What is the origin of the Sun light?

The light from the Sun comes from the photosphere; a relatively thin layer, a few hundred km thick.

The photosphere of the Sun is in radiative equilibrium, getting neither hotter or colder on average. What this means is that the emission processes that produce the radiation that escapes from the photosphere, are the inverse of the absorption processes that stop radiation from deeper, hotter layers reaching us.

The dominant continuum process is bound-free photoionisation of H$^{-}$ ions that form when hydrogen atoms capture electrons released from the ionisation of potassium and sodium atoms in the atmosphere. There are some other bound-free photoionisation processes of other species that contribute continuum opacity, and bound-bound transitions between energy levels in a variety of atoms and ions that contribute opacities at discrete wavelengths.

The principle of detailed balance means that these absorption processes are balanced by free-bound photorecombination of H$^-$ ions contributing light over a continuum of wavelengths and bound-bound downward transitions in atoms and ions at specific wavelengths.

The understanding of these processes certainly requires quantum physics and cannot be described by classical electromagnetism.

The origin of sunlight is the hot plasma at and near its surface. It can be reasonably well described by Planck's black body radiation.

Check out https://en.m.wikipedia.org/wiki/Sunlight and sources therein.

Stars undergo nuclear fusion of chemical elements in their cores. The outward pressure of the resultant radiation and the thermal pressure from the plasma counter-act the impending collapse from the inward gravitational pressure of the star. Thus, a star is a delicate dance between outward and inward pressures. Eventually, the star runs out of nuclear fuel and the gravitational collapse wins over and the stars ends its life - depending on its mass and metallicity - as either a white dwarf star, a neutron star, or a black hole (or maybe even more exotic, undiscovered possibilities).

In terms of quantum mechanics there's a rich history of scientific progress about stellar models. For a nice historical review, I recommend this article by Arny. Therein, he discusses how purely classical models prior to the 1900's were used to try to estimate the age of the sun using thermodynamics. But this resulted in ~10^6 years, which they knew was incorrect due to the geological record. Some advancements were made in the thermodynamic understanding of plasmas by Jeans, Lambden and others.... But the real breakthrough came from quantum mechanics in two ways:

  1. spectroscopy allowed for the precise characterization of stars according to their composition - certain wavelengths of light are emitted by certain energy differences of the states of certain atoms. This paved the way to a nuclear theory of how stars work.

  2. Eddington and others computed how much energy would be required to keep the sun shining at its luminosity, and this led to numerous avenues of research. I won't go into detail here, the article by Arny is great.
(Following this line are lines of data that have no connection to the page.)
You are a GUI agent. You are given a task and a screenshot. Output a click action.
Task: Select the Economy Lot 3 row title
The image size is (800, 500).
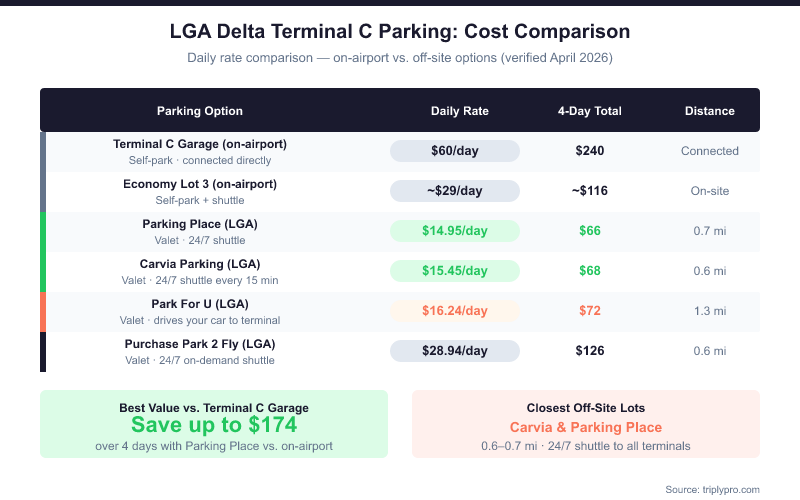click(x=200, y=184)
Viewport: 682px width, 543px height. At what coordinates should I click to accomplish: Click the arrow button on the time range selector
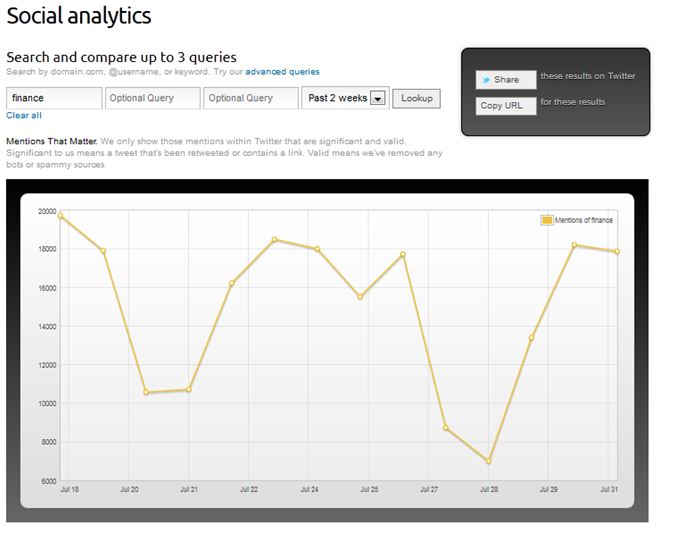pyautogui.click(x=377, y=98)
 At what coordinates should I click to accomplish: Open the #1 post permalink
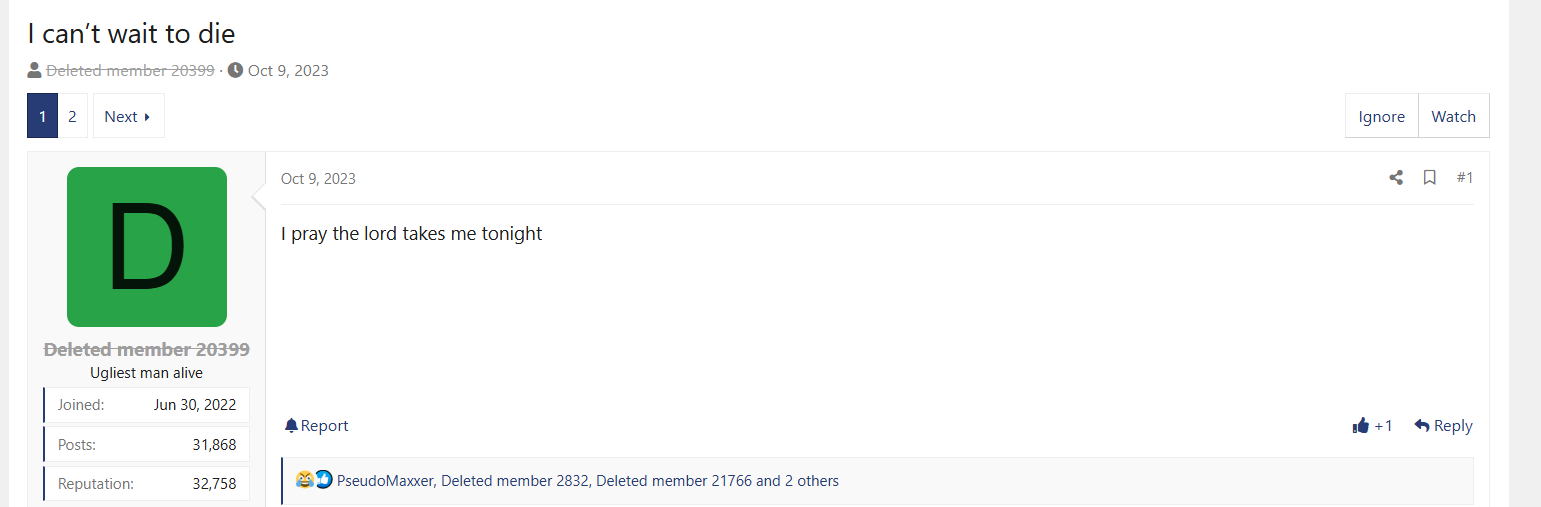click(x=1464, y=178)
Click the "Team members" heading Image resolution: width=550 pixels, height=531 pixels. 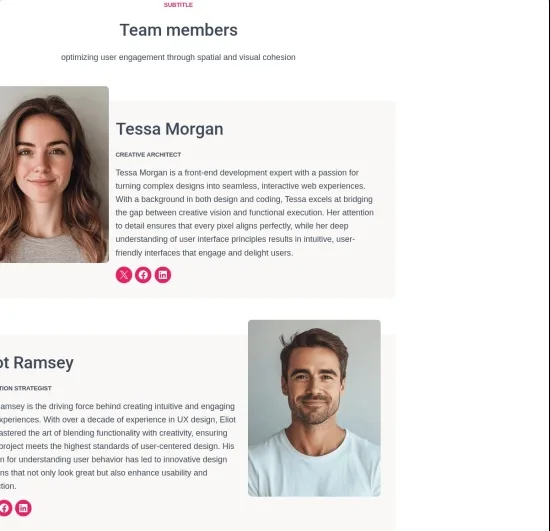[x=179, y=30]
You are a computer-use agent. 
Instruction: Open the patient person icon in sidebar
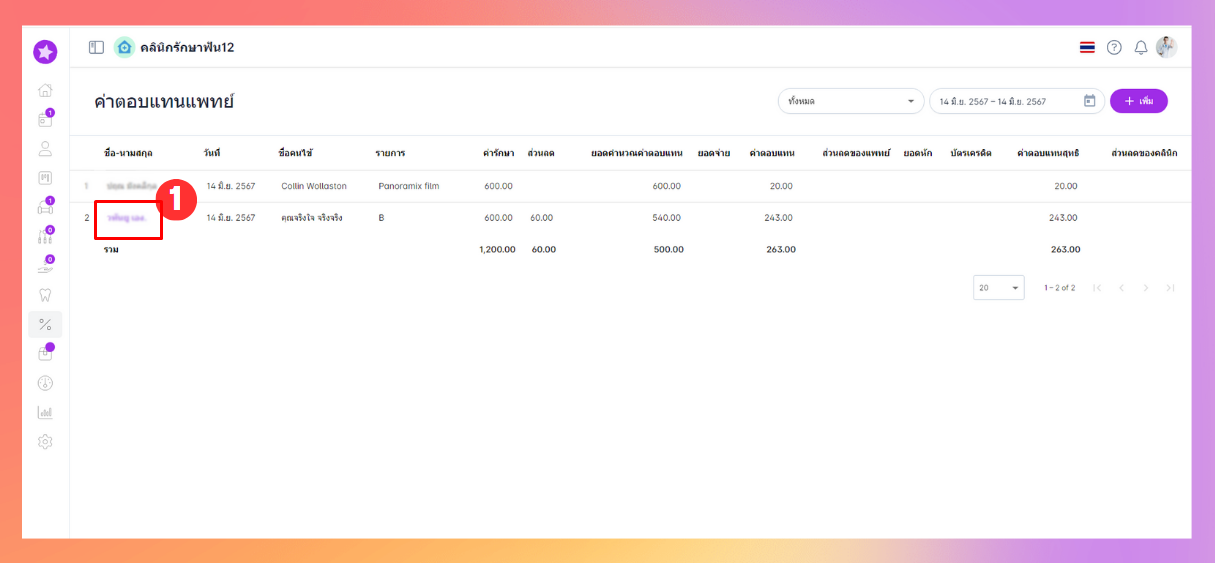[x=45, y=149]
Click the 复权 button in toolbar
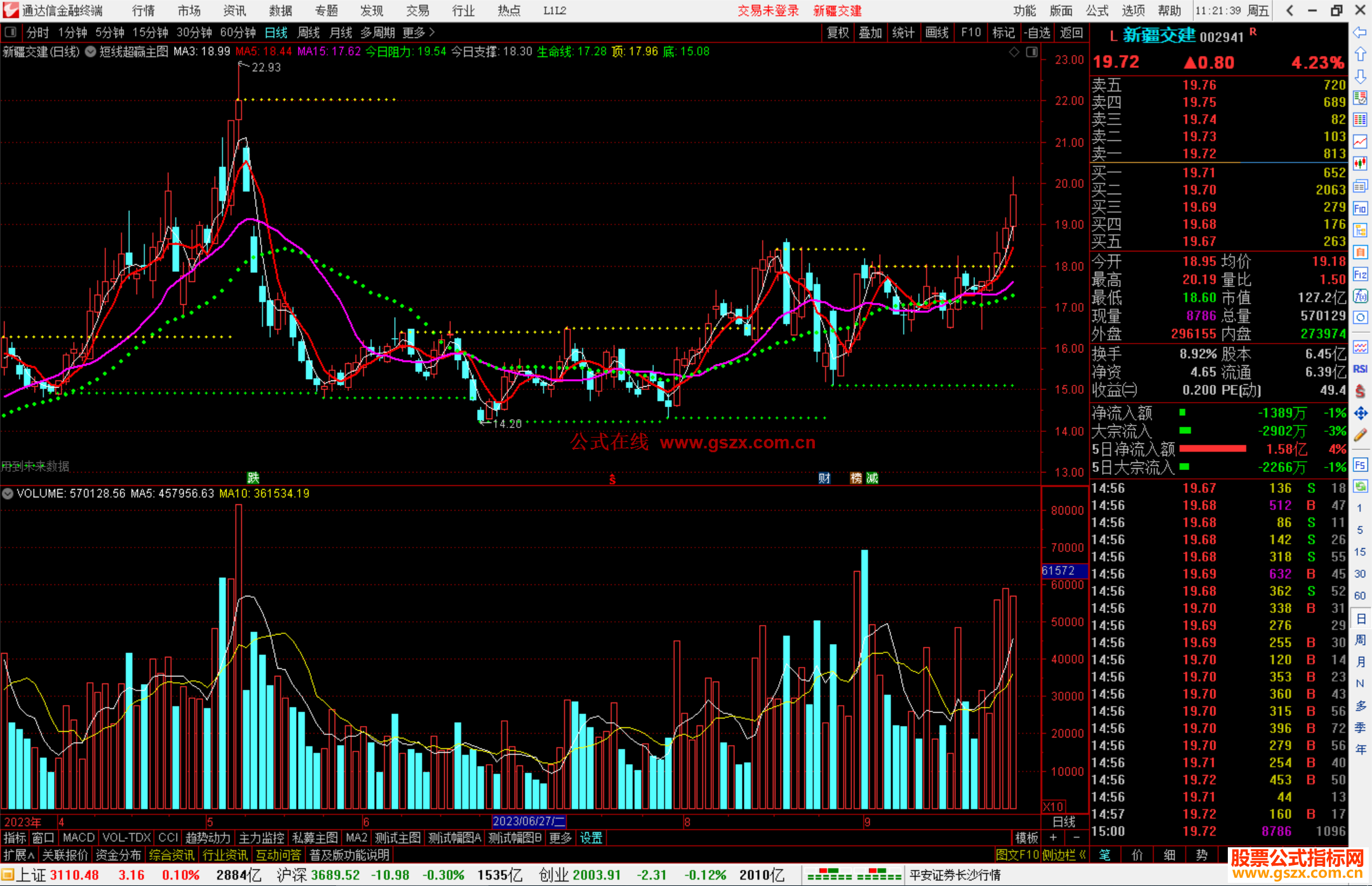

But the punchline is that the energy could be acquired through a nuclear process (such as the proton-proton chain reaction which requires 4 hydrogen atoms to produce helium isotope in low-mass stars such as our sun, or the CNO cycle which is thought to dominate in higher mass stars, and this is a field of its own since the late 1930's called stellar nucleosynthesis).

Eddington, in The Internal Constitution of the Stars (1926), calculated without knowing how the energy was released, the energy yield of hydrogen burning. He further noted that hydrogen was the most efficient fuel in terms of energy per gram and that it would be able to power the sun for some 100 billion years.

But there were many details that were unexplained. Most importantly, how do they overcome the Coulomb barrier? The famous physicist George Gamow found the answer in quantum theory:

The key to the solution to this dilemma was found by G. Gamow in 1928 when he showed that quantum mechanical tunneling allowed fusion to occur at temperatures far lower than previously seemed plausible.

EDITED: Although fusion occurs in the core and produces photons as a by-product, these photons are rapidly absorbed by the plasma and re-emitted continually. It takes hundreds of thousands of years for photons to scatter through the opaque interior. Light leaving the surface of the star scatters from the photosphere of the stellar atmosphere, where the density of the plasma becomes sufficiently low for the photons to escape (a "last scattering surface"). Their path can be modeled as a random walk.

@my2cts points out that the spectrum of the photosphere is well-modeled by the black-body radiation spectrum.

EDIT: per the OP's question in the comments, as to whether a certain nuclear reaction occurs depends on what nuclear force mediates it (among other things...). This free article explains quite nicely in detail. For the simple example, consider the proton-proton reaction: 4 protons simultaneously colliding is extremely unlikely, so a series of 2-body interactions (chains) instead,

strong interaction: p + p $\rightarrow$ $^2$He, this does not work since $^2$He is highly unstable, i.e. $^2$He $\rightarrow$ 2p immediately (for the same reason p + $^4$He $\rightarrow$ $^5$Li is impossible).

weak interaction (Bethe 1938): p + p $\rightarrow$ D + e$^{+}$ + $\nu$, and this does work, where D is deuterium and $\nu$ is a neutrino.